S方法是L方法的扩展。 L方法在曲线上插入两条直线,两条线之间的截距是拐点/肘点。通过循环整个点,拟合线并评估MSE(均方误差)来找到最佳拟合。 S方法适合3条直线,这提高了精度,但也需要更多的计算。
答案 8 :(得分:1)
elbow_finder <- function(x_values, y_values) {
i_max <- length(x_values) - 1
# First and second derived
first_derived <- list()
second_derived <- list()
# First derived
for(i in 2:i_max){
slope1 <- (y_values[i+1] - y_values[i]) / (x_values[i+1] - x_values[i])
slope2 <- (y_values[i] - y_values[i-1]) / (x_values[i] - x_values[i-1])
slope_avg <- (slope1 + slope2) / 2
first_derived[[i]] <- slope_avg
first_derived[[1]] <- NA
first_derived[[i_max+1]] <- NA
first_derived <- unlist(first_derived)
# Second derived
for(i in 3:i_max-1){
d1 <- (first_derived[i+1] - first_derived[i]) / (x_values[i+1] - x_values[i])

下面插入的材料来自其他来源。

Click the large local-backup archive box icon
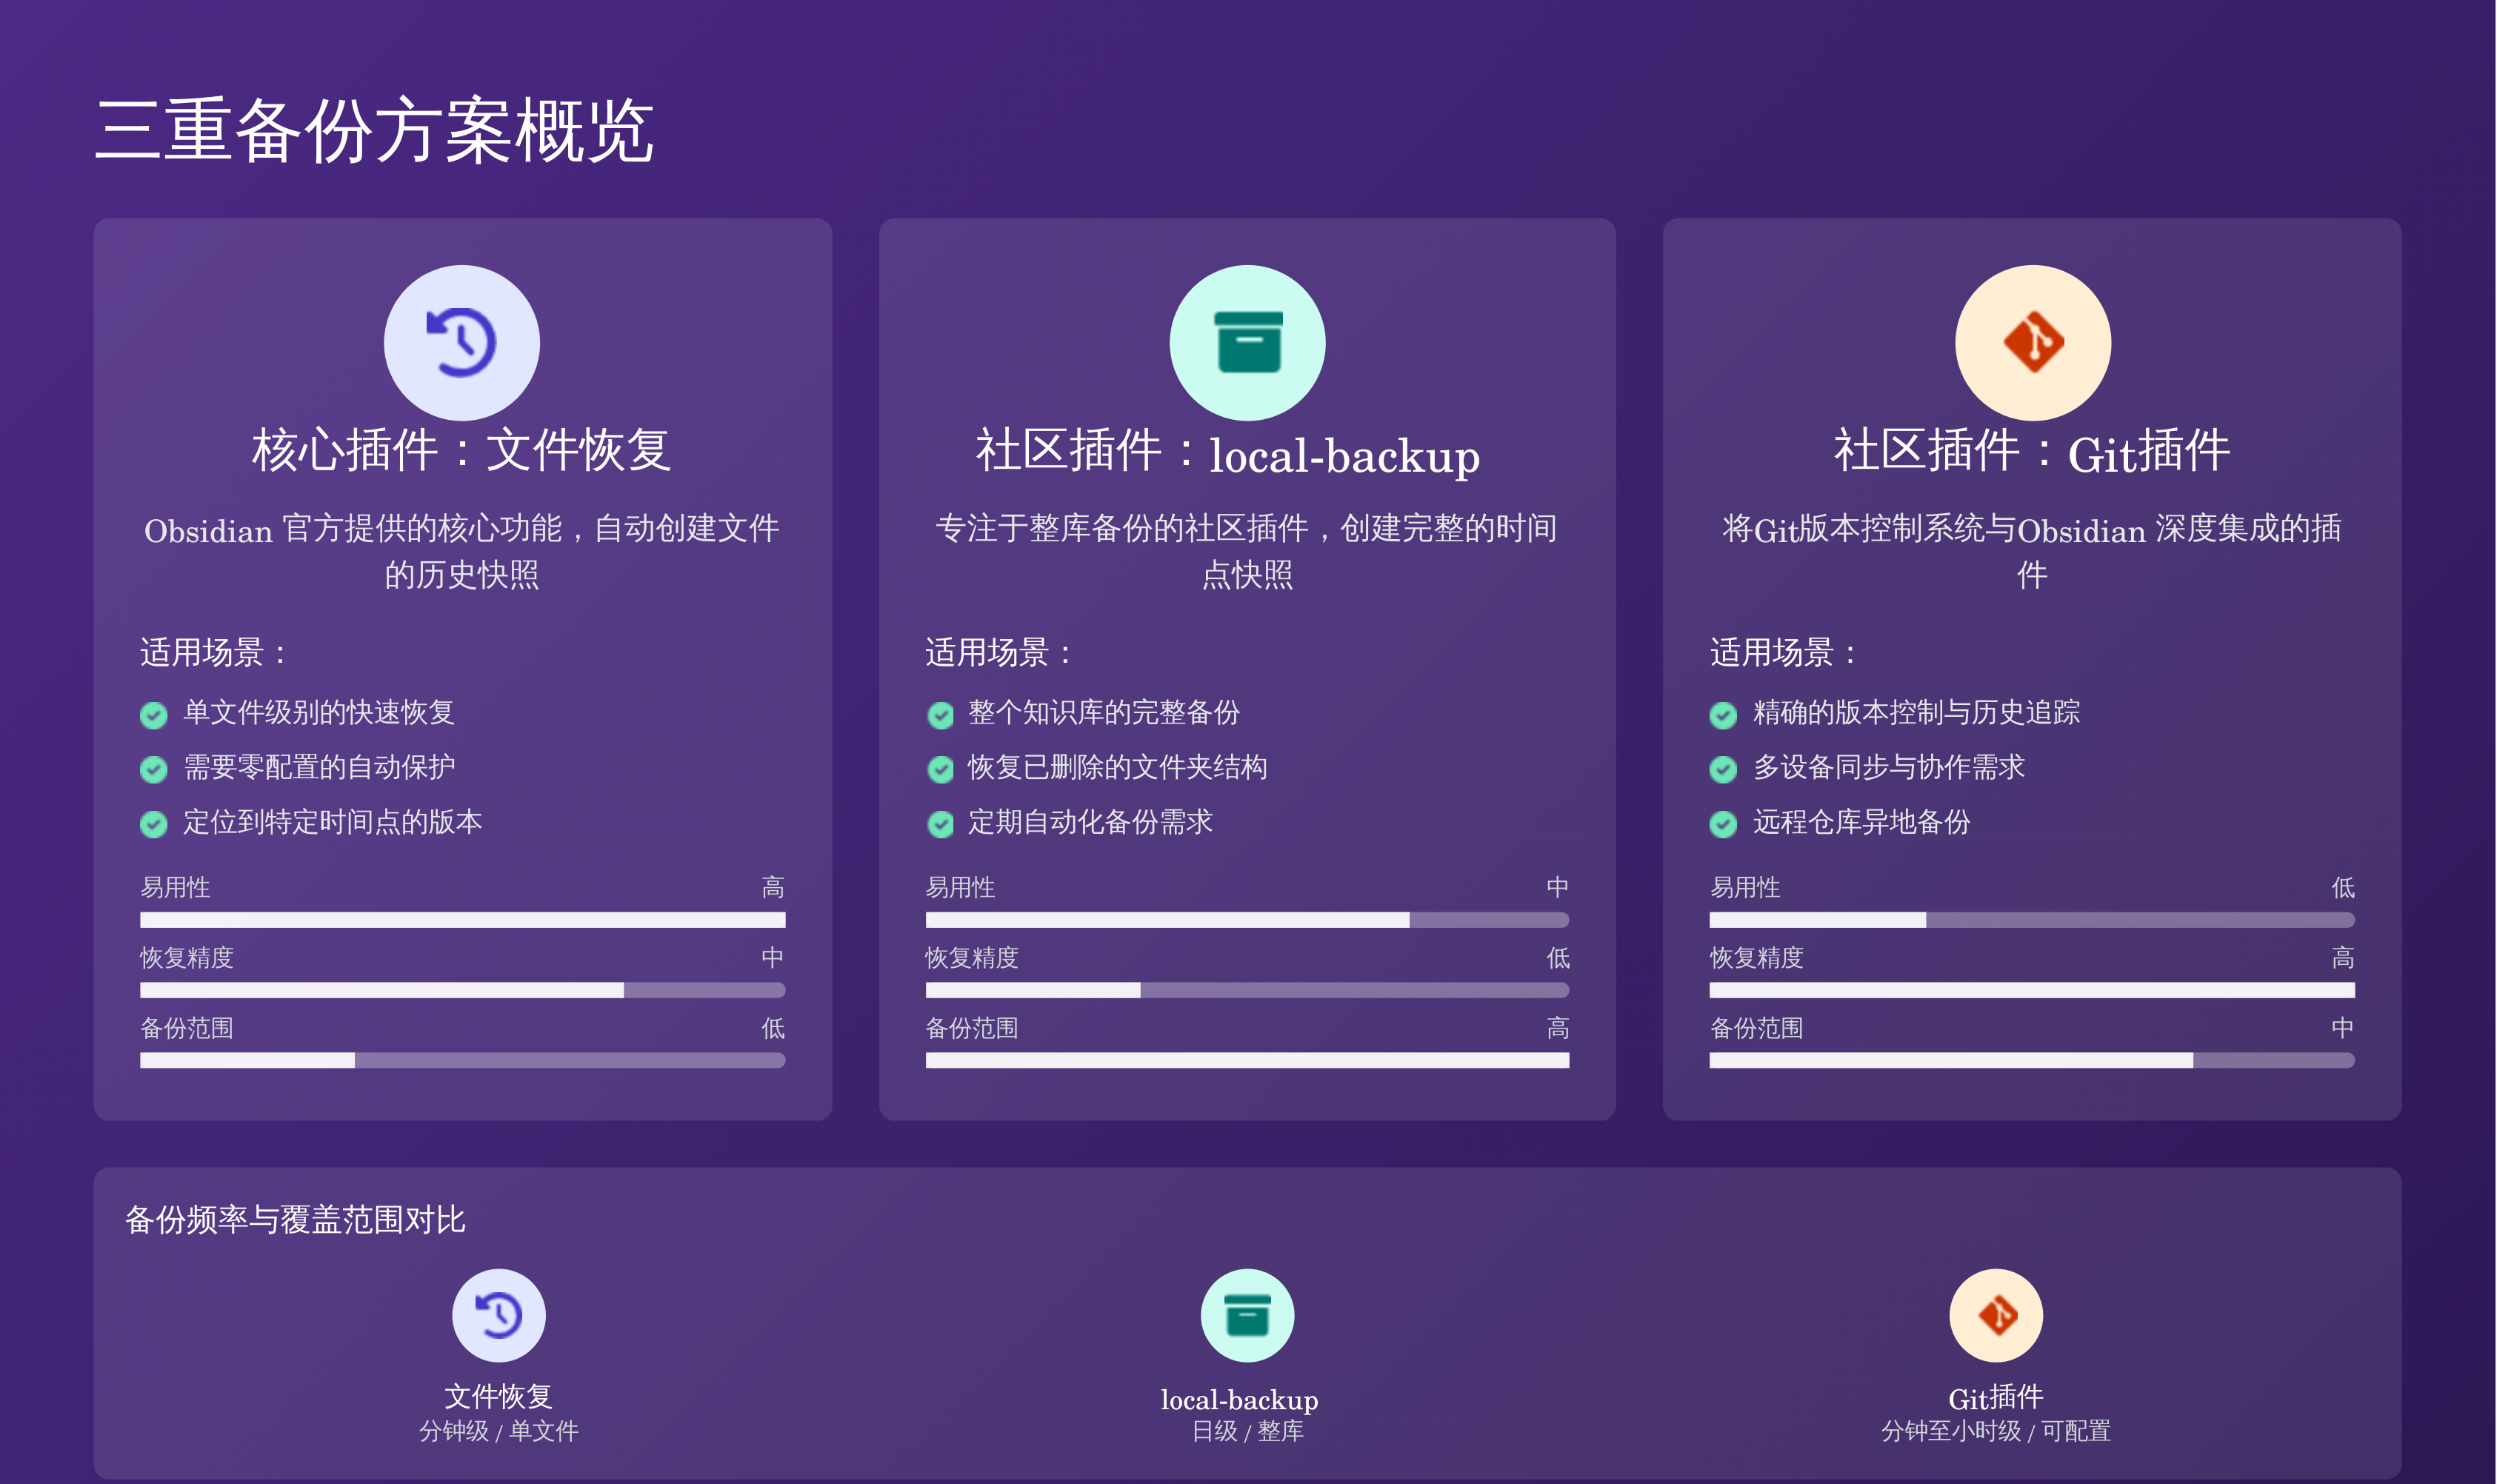point(1247,342)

d2 <- (first_derived[i] - first_derived[i-1]) / (x_values[i] - x_values[i-1])
d_avg <- (d1 + d2) / 2
second_derived[[i]] <- d_avg
second_derived[[1]] <- NA
second_derived[[2]] <- NA
second_derived[[i_max]] <- NA
second_derived[[i_max+1]] <- NA
second_derived <- unlist(second_derived)
return(list(d1 = first_derived, d2 = second_derived))
答案 9 :(得分:0)
如果您愿意,我已将其翻译为R(作为我自己的练习)(原谅我未优化的编码风格)。 *将其应用于在k均值上找到最佳聚类数-效果很好。
elbow.point = function(x){
elbow.curve = c(x)
nPoints = length(elbow.curve);
allCoord = cbind(c(1:nPoints),c(elbow.curve))
# pull out first point
firstPoint = allCoord[1,]
# get vector between first and last point - this is the line
lineVec = allCoord[nPoints,] - firstPoint;
# normalize the line vector
lineVecN = lineVec / sqrt(sum(lineVec^2));
# find the distance from each point to the line:
# vector between all points and first point
vecFromFirst = lapply(c(1:nPoints), function(x){
allCoord[x,] - firstPoint
vecFromFirst = do.call(rbind, vecFromFirst)
scalarProduct = matrix(nrow = nPoints, ncol = 2)
scalarProduct[,1] = vecFromFirst[,1] * rep.row(lineVecN,nPoints)[,1]
scalarProduct[,2] = vecFromFirst[,2] * rep.row(lineVecN,nPoints)[,2]
scalarProduct = as.matrix(rowSums(scalarProduct))
vecFromFirstParallel = matrix(nrow = nPoints, ncol = 2)
vecFromFirstParallel[,1] = scalarProduct * lineVecN[1]
vecFromFirstParallel[,2] = scalarProduct * lineVecN[2]
vecToLine = lapply(c(1:nPoints), function(x){
vecFromFirst[x,] - vecFromFirstParallel[x,]
vecToLine = do.call(rbind, vecToLine)
# distance to line is the norm of vecToLine
distToLine = as.matrix(sqrt(rowSums(vecToLine^2)))
答案 10 :(得分:0)
在选择模型时不要忽略k倍交叉验证,这是AIC / BIC的绝佳替代品。此外,请考虑正在建模的基本情况,并允许您使用领域知识来帮助选择模型。